After five minutes we left the store, only to be greeted by torrential rains. Always trying to be a gentleman, I offered to run and get the car while Heather waited. I took a deep breath and ran across the parking lot, trying to stay as dry as possible.
In mid stride my phone came out of my cell phone holder, flew a several feet into the air, came crashing down on the asphalt, and skidded a good 15 feet in the rain and through puddles before I was able to pick it up. I thought for sure it was ruined.
After letting it dry I turned it on to inspect the damages. I was distraught when the ear piece no longer worked. I had to turn the volume on the phone all the way up, only to hear the person’s voice coming through the screen. I knew then that the combination of water and the trauma of being busted on the pavement was just too much for my little phone.

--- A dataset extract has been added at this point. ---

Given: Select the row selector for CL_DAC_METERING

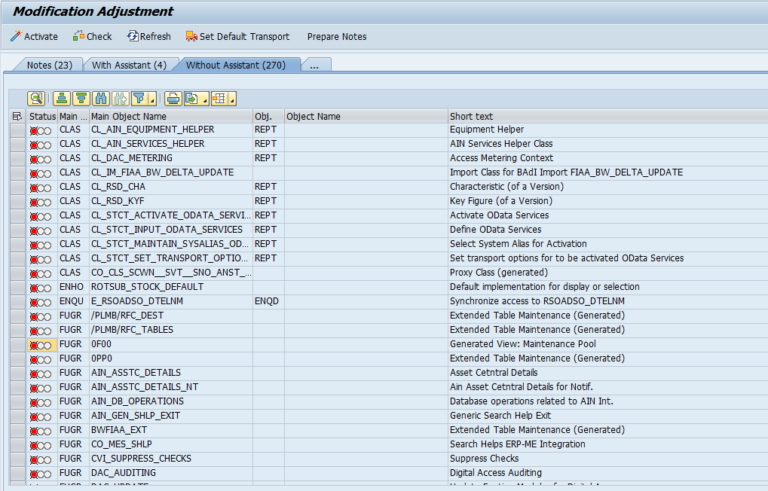Looking at the screenshot, I should (16, 158).
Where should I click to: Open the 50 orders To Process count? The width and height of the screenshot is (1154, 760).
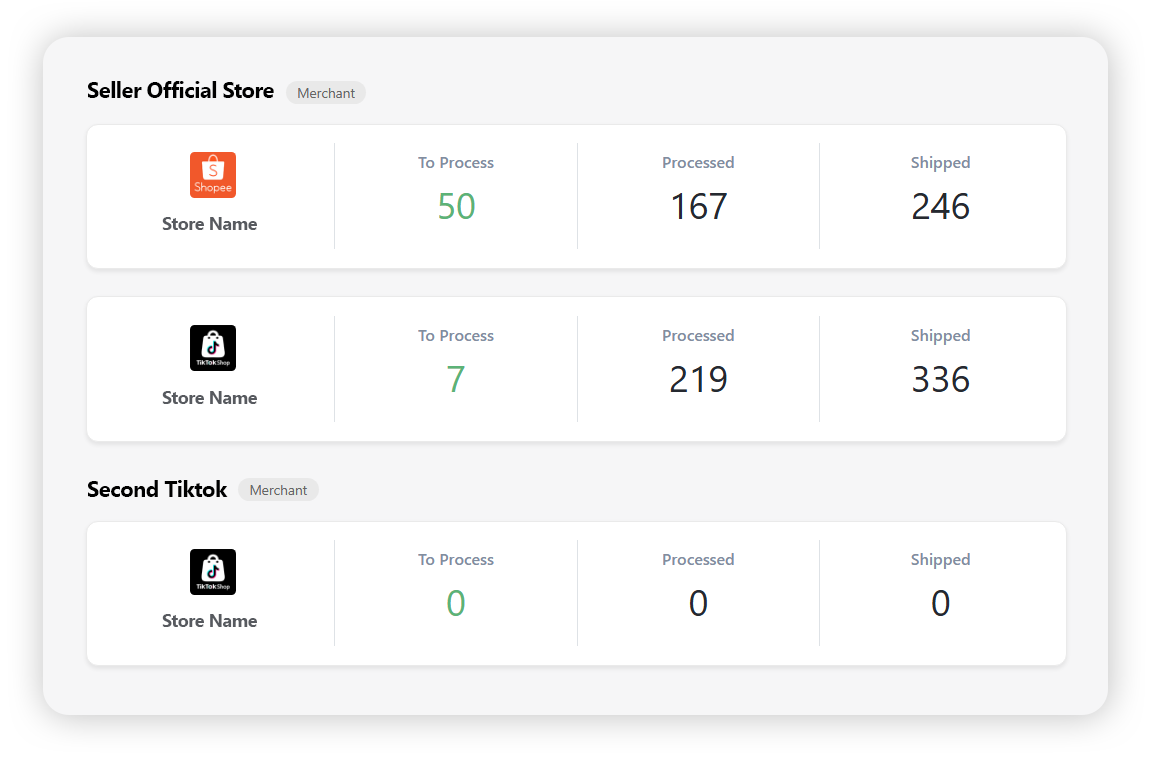pyautogui.click(x=456, y=207)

After that I sat around all night with the hamster in my head running franticly on his wheel trying to figure out where I was going to get the money to buy a new cell phone. Although I was really upset about breaking my phone I had no one to be mad at but myself. As I thought about it, I tried to remain as optimistic as I could. However, I knew my phone was broken and somehow I was going to have to shell out some cash that I didn’t have to get a new one. Also I kind of knew in the back of my head that this was coming. Surely I was going to break my phone sooner or later, especially since this is the 4,689.32 time that I had dropped it.
In the end however, everything worked out. I got a call yesterday and it worked fine. I guess it just needed some RR. So basically the freaking out and the being upset was all for nothing.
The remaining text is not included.